Using a newly developed anti-peptide monoclonal antibody, the expression of a novel cyclophilin-like molecule, NK-TR1, in the differentiation of HL-60 promyelocytic leukemia cells was characterized. NK-TR1 was identified in peripheral blood monocytes stimulated with lipopolysaccharide (LPS) and interferon gamma (IFN-y). Unstimulated monocytes demonstrated a low but detectable intracellular level of NK-TR1 protein that increased over 3 days of LPS and IFN-y treatment consistent with the kinetics of monocyte differentiation. Similarly, while the intracellular level of NK-TR1 in untreated promyelocytic HL-60 was low, exposure to 1.2% dimethyl sulfoxide (DMSO), an inducer of granulocytic differentiation, resulted in a marked transient increase in expression that returned to basal levels before the development of differentiation-associated biochemical changes. Phorbol myristate acetate, a promoter of monocytic differentiation, also caused a marked increase in NK-TR1 expression over basal levels.
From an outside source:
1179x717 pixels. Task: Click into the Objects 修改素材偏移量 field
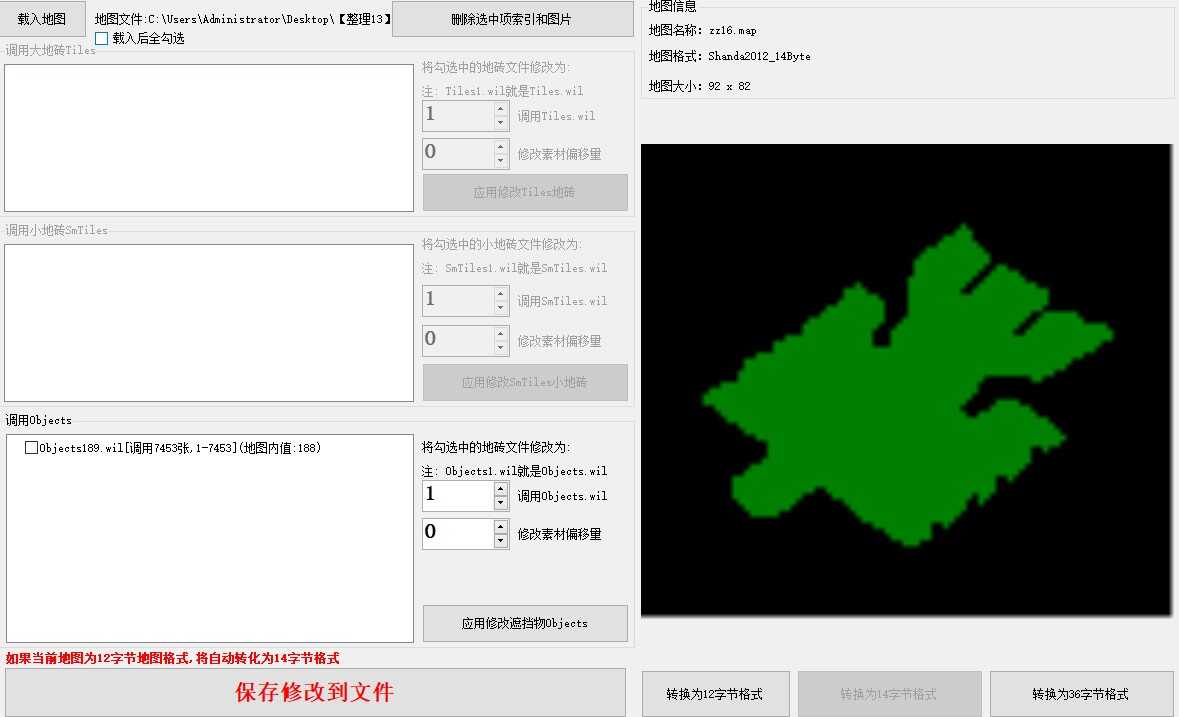pos(456,533)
Transfection of NK-TR1 antisense cDNA into HL-60 cells suppressed DMSO-mediated growth arrest. In addition, maturation of HL-60 cells to a more mature phenotype as measured by expression of CD16 and the ability to reduce nitroblue tetrazolium dye was clearly diminished in antisense transfectants when compared to controls. These results are consistent with the hypothesis that the NK-TR1 gene product is serving as an important mediator in a signaling pathway initiated by differentiation agents.